Subway shooting suspect Frank R. James, 62, is led away...

Subway shooting suspect Frank R. James, 62, is led away from a police station in Manhattan on Wednesday,  Credit: AP/Seth Wenig

The Brooklyn subway shooting that shook New York City on Tuesday and left 29 people hospitalized with gunshot wounds, smoke inhalation from smoke grenades, and other injuries has inevitably sparked conversation about rising violent crime and the backlash against liberal criminal justice reforms. The crime problem is very real — as is the frustration with it — and progressive ideas about policing and the justice system are often naive and unworkable. But the shooting, in which 62-year-old Frank Robert James is now in custody as the suspect, does not fit neatly into current debates about crime, law enforcement and other issues. If anything, it’s a reminder that real-life situations are usually far more complex than political polemics.
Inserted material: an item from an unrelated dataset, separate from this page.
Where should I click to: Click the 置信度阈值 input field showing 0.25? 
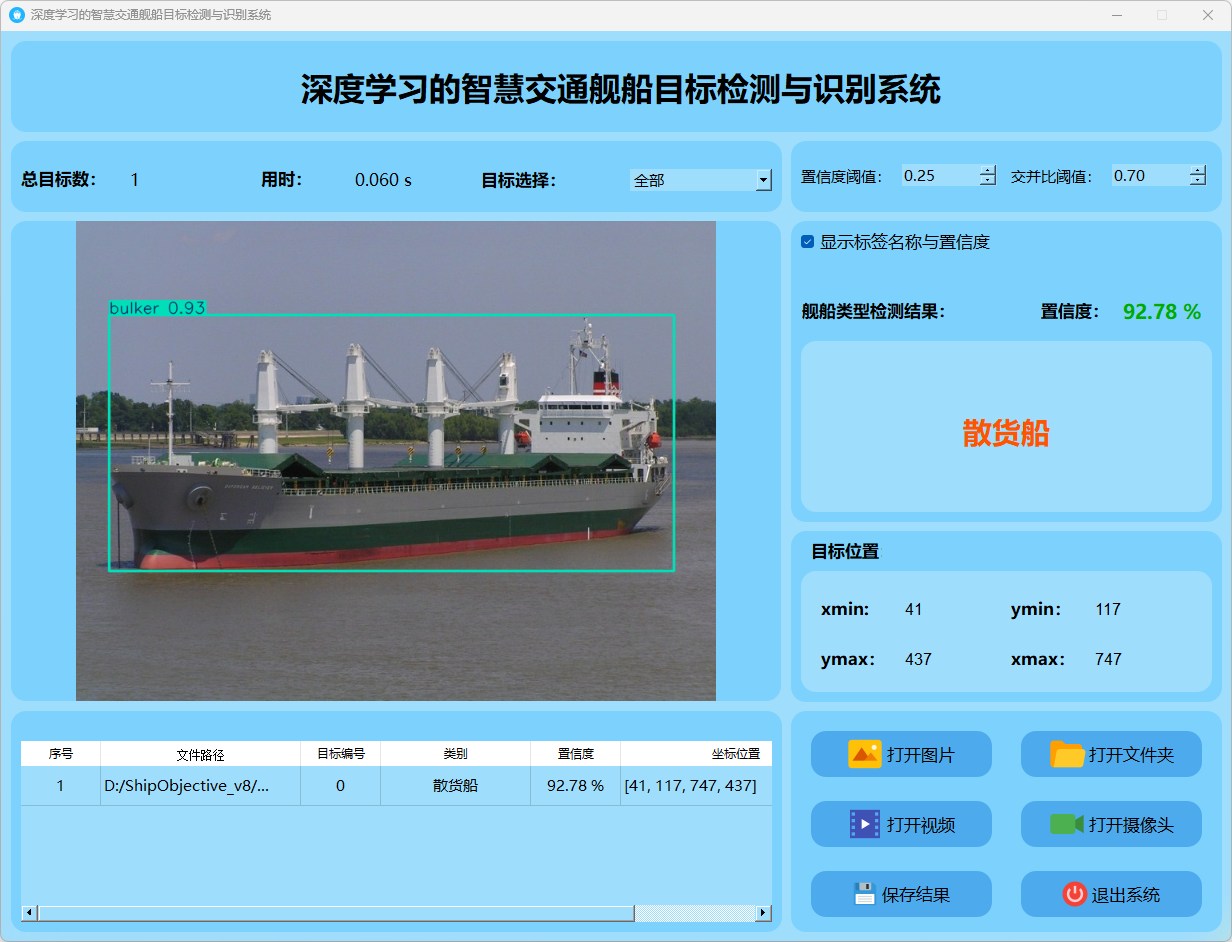[938, 176]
While New York City Mayor Eric Adams reacted to the shooting by promising to increase police presence on the subway, critics pointed out that he had already added 1,000 officers to subway patrols and that it hadn’t helped. Even with the most proactive policing, you can’t have a cop on every subway car. This doesn’t mean that having more police is the wrong answer to crime; it’s just the wrong answer to this particular shooting.
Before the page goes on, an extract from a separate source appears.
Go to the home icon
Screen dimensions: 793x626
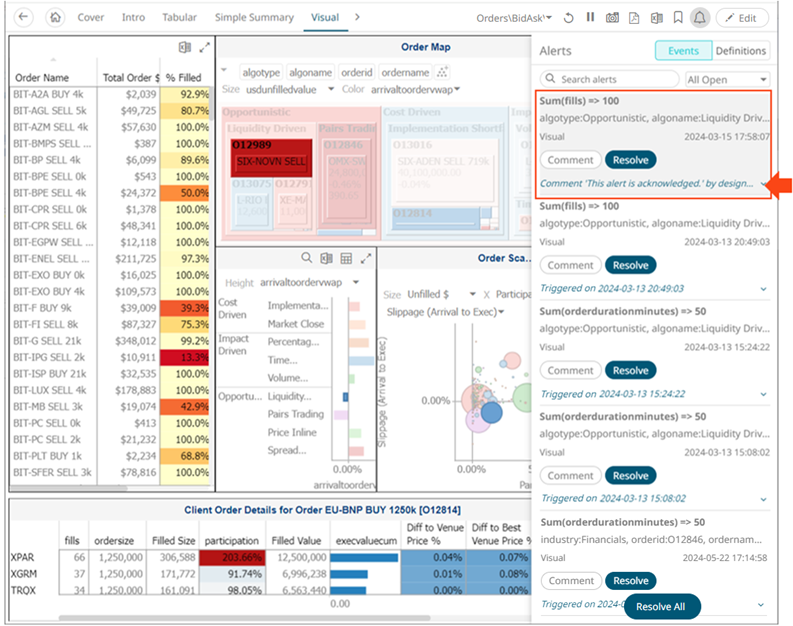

The revelation that James, currently a resident of Milwaukee, Wisconsin, had nine prior arrests in New York and three in New Jersey could be held up as an indictment of the push to reduce incarceration — if those arrests were recent. But they all happened in the 1990s (except for one in New Jersey in 2007), an era of notoriously tough-on-crime policies nationwide and of Rudy Giuliani’s tenure as mayor in New York. None of the arrests ended in felony convictions.
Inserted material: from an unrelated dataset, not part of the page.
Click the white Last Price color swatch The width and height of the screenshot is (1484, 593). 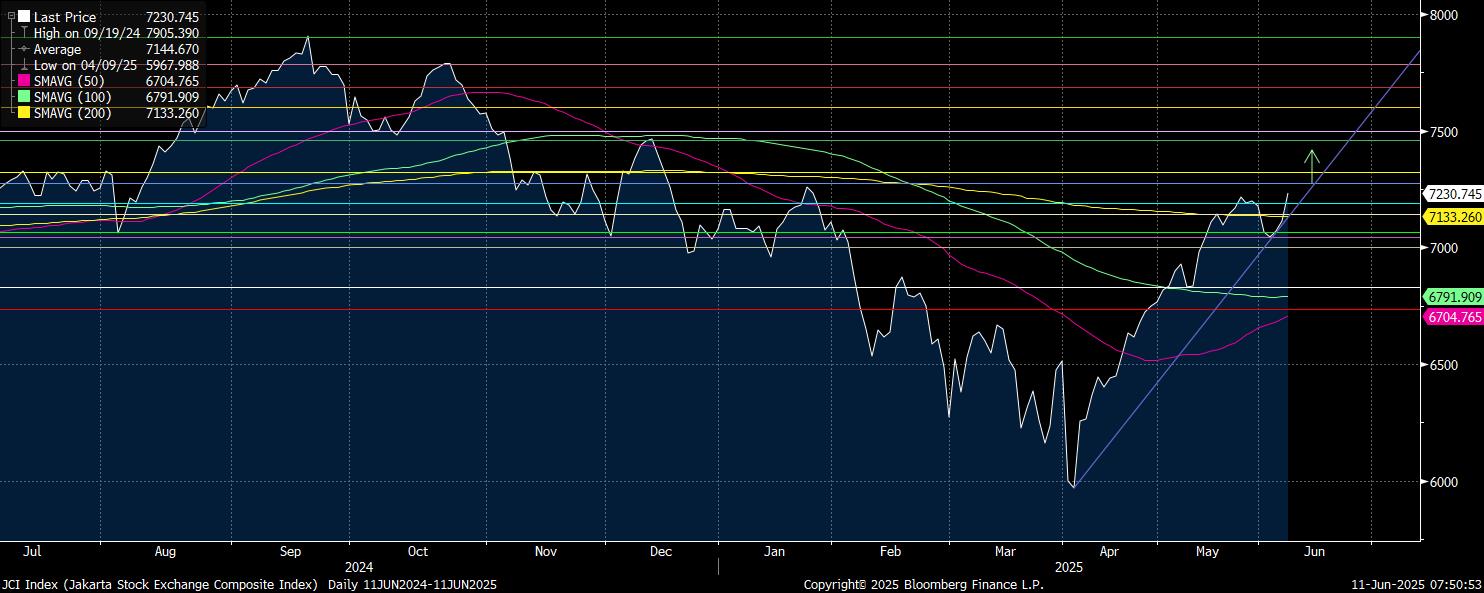pyautogui.click(x=24, y=17)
Since James, who is Black, made YouTube videos revealing an obsession with race and hatred toward white people, some Twitter posters on the right have sought to link him to the radical left (and accused the mainstream media of downplaying his anti-white animus). But in fact, while James’ rants sometimes channeled Black nationalism, they are too confused and contradictory to be pegged to any consistent view. He railed viciously against Black women, suggesting they should be forcibly sterilized, and sometimes against all Black Americans (as well as Jews and Hispanics). In one video, he even suggested he wouldn’t blame white Americans for exterminating minorities.

Some of James’s most virulent comments targeted Mayor Adams and his initiatives against subway crime. (Is it possible that he was, in some deranged way, trying to attack those initiatives?) But his anger was also directed at mental health professionals who, he claimed, were supposed to help him yet made him worse. He mentioned a “crisis of mental health” in the 1970s, 1980s, and 1990s. So far, there is no detailed information on his psychiatric history.

Should James have been institutionalized? Should his videos, often filled with violent rhetoric, have been flagged as a danger sign — or is that a slippery slope toward locking up people with abhorrent ideas?

One could also make access to guns the issue. But even if stricter prohibitions could have kept James from having a gun, he could have inflicted devastating damage in other ways: His bag contained a can of gasoline.

Faced with a horrifying incident such as the Brooklyn subway shooting spree, it is tempting to look for signs of societal or political failure. But short of a totalitarian surveillance state, some explosions of violence and madness cannot be prevented.

Opinions expressed by Cathy Young, a senior fellow at the Cato Institute, are her own.